[Begin DOCUMENT SEGMENT]

Shaft Critical Speed Calculator — Whirling Analysis, Rayleigh-Ritz & Dunkerley Methods
Calculate first critical speed (whirling speed) for shafts using Rayleigh-Ritz and Dunkerley methods. Determine safe operating RPM ranges above or below resonance.
Quick Answer
For a 40mm diameter steel shaft, 800mm between bearings, with a 15kg mass at center: First Critical Speed ≈ 3,450 RPM (Rayleigh-Ritz). Operating at 1750 RPM gives a 49% separation margin — safe below critical (recommended >25%).
Why Critical Speed Is the “Speed Limit” for Shafts
Every shaft is a spring with mass — it has a natural frequency. When RPM matches this frequency, vibration amplifies until the shaft fails catastrophically. This is whirling, and it destroys machines.
1. Rayleigh-Ritz Method
Estimates first critical speed from energy: ω_c = √(g × Σ W_i × δ_i / Σ W_i × δ_i²), where δ_i = static deflection under each weight W_i. This is the standard hand-calculation method — accurate within 10% for most cases.
2. Dunkerley Method
Lower-bound estimate using superposition: 1/ω_c² = Σ 1/ω_i², where ω_i = critical speed of each mass acting alone. Dunkerley is always conservative (gives lower speed) — use it when safety demands not over-predicting critical speed.
3. Safe Operating Zones
Rigid shaft: operate below 0.65× N_c (good for most industrial machines). Flexible shaft: operate above 1.4× N_c (used in large turbines) — you must pass through critical speed during startup. The ±25% zone around N_c is forbidden.
Common Mistakes
- Not accounting for bearing stiffness — The simple formula assumes rigid bearings. Real bearing stiffness reduces critical speed 10-30%. For precision analysis, include bearing radial stiffness in the deflection calculation.
- Forgetting gyroscopic effects — Overhung disks (fans, gears beyond the bearing) stiffen with speed — critical speed increases. This is why overhung rotors can run above “calculated” critical speed. The gyroscopic effect is significant for disk L/D < 0.5.
- Ignoring multiple critical speeds — Every shaft has infinite critical speeds (1st, 2nd, 3rd…). The 2nd critical is typically 4-6× the 1st. If your operating range spans a wide band, check the 2nd critical too.
- Designing for exactly 2× separation and calling it good — Manufacturing tolerances shift critical speed ±10%. If you design at 1.25× N_c and production gives 1.13× N_c, you’re in the danger zone. Always leave margin.
- Not considering that mass changes with assembly — The bare shaft’s critical speed is not the assembled shaft’s. Add the coupling, sheave, or impeller mass before running the calculation. A 5kg pulley can drop critical speed 40% on a light shaft.

[End DOCUMENT SEGMENT]
[Begin INFORMATION GIVEN]

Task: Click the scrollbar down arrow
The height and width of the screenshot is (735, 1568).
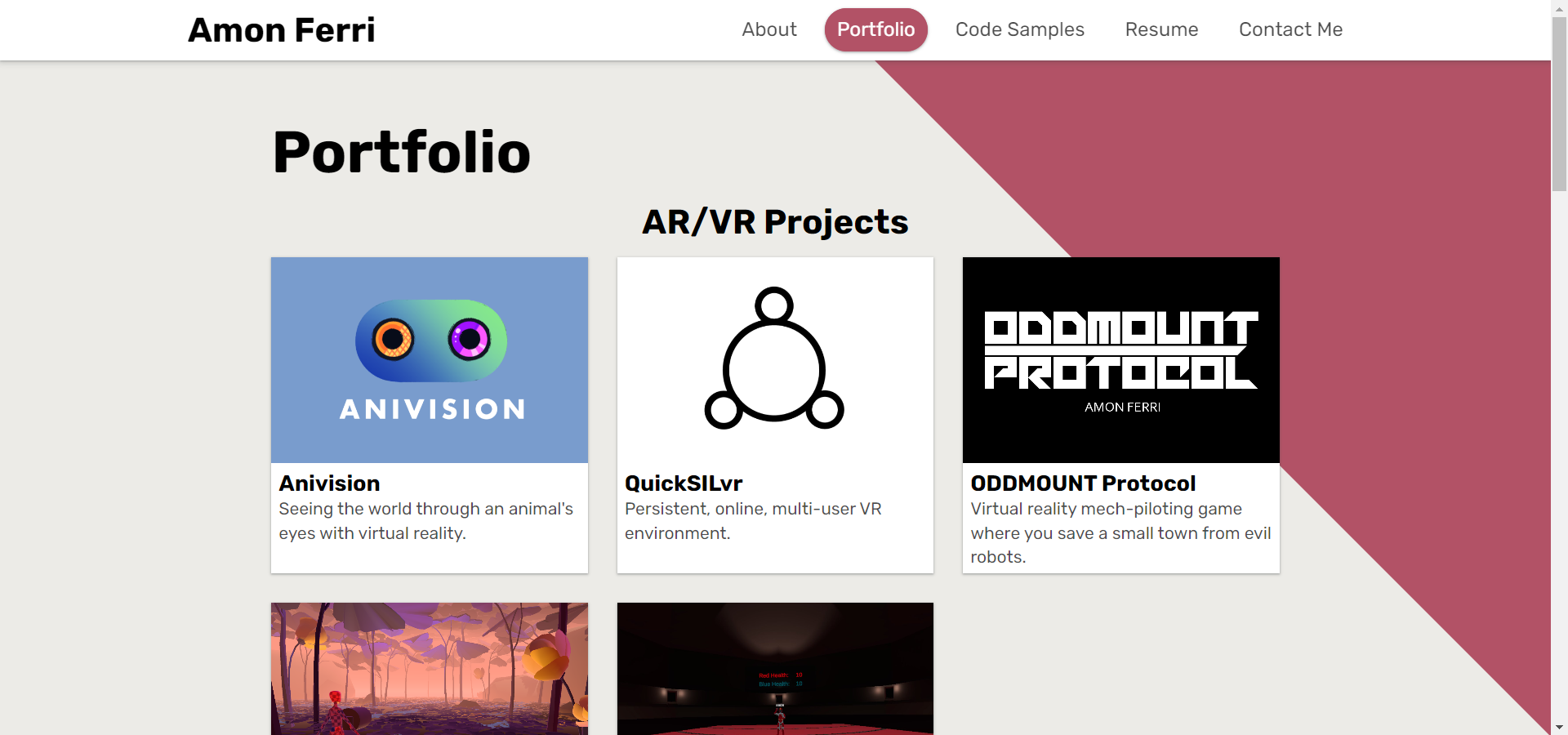Action: point(1559,727)
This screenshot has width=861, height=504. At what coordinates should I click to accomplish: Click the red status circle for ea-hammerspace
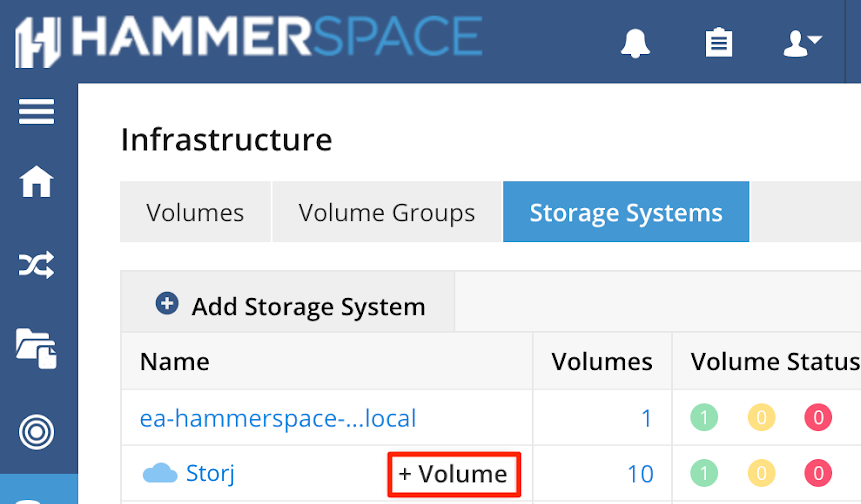(818, 417)
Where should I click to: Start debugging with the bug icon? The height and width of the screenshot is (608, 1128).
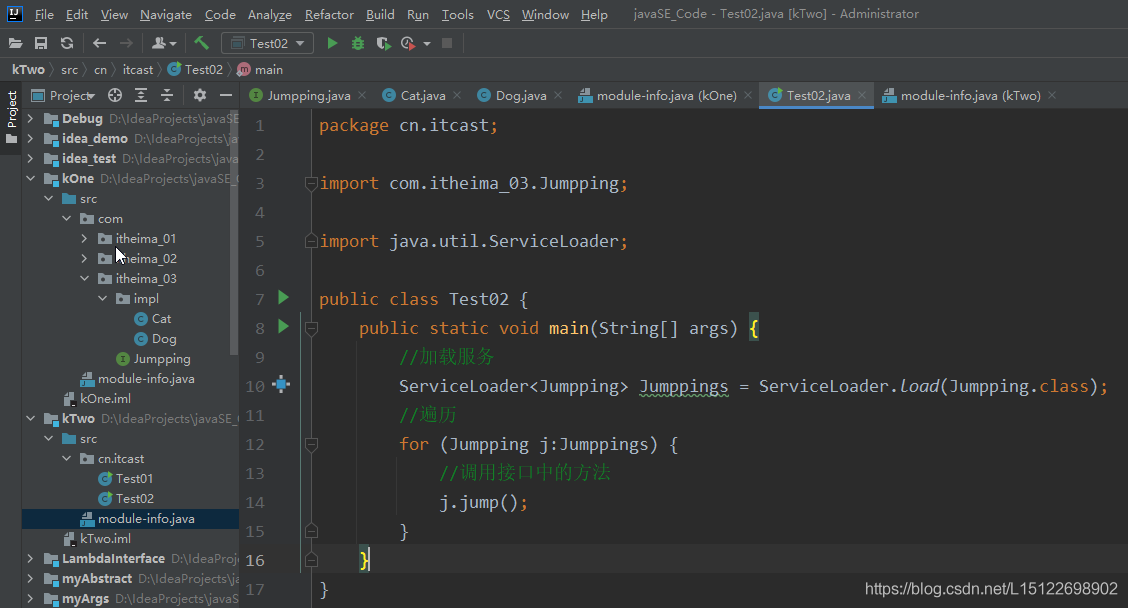[x=357, y=43]
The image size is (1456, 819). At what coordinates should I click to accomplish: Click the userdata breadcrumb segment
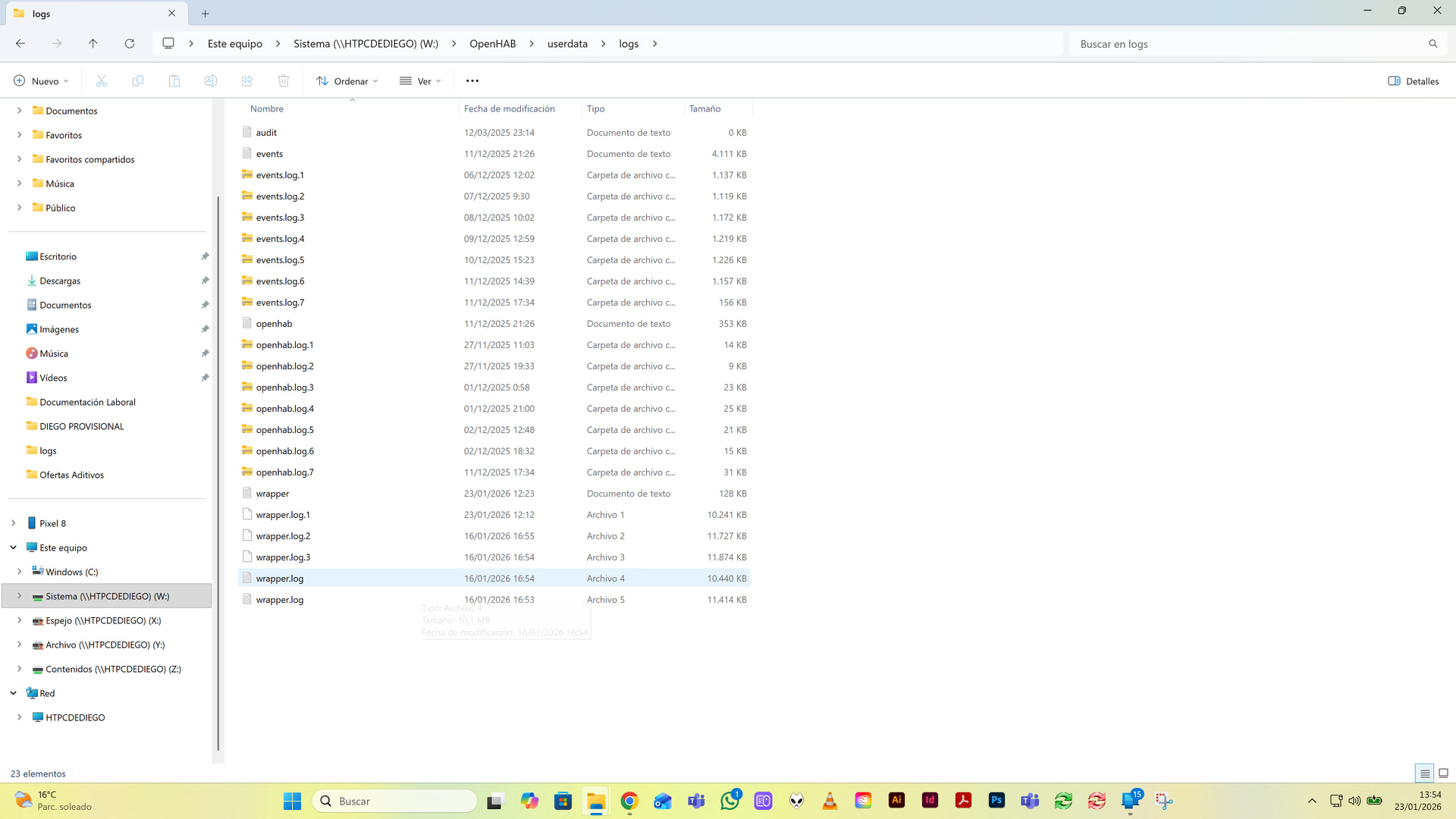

[End INFORMATION GIVEN]

Please reproduce the passage of the shaft critical speed page between "- Forgetting gyroscopic" and "2nd critical too.", inclusive, without any changes. These entries were taken from a separate source.

◆ **CORRECT ANSWER**:
- Forgetting gyroscopic effects — Overhung disks (fans, gears beyond the bearing) stiffen with speed — critical speed increases. This is why overhung rotors can run above “calculated” critical speed. The gyroscopic effect is significant for disk L/D < 0.5.
- Ignoring multiple critical speeds — Every shaft has infinite critical speeds (1st, 2nd, 3rd…). The 2nd critical is typically 4-6× the 1st. If your operating range spans a wide band, check the 2nd critical too.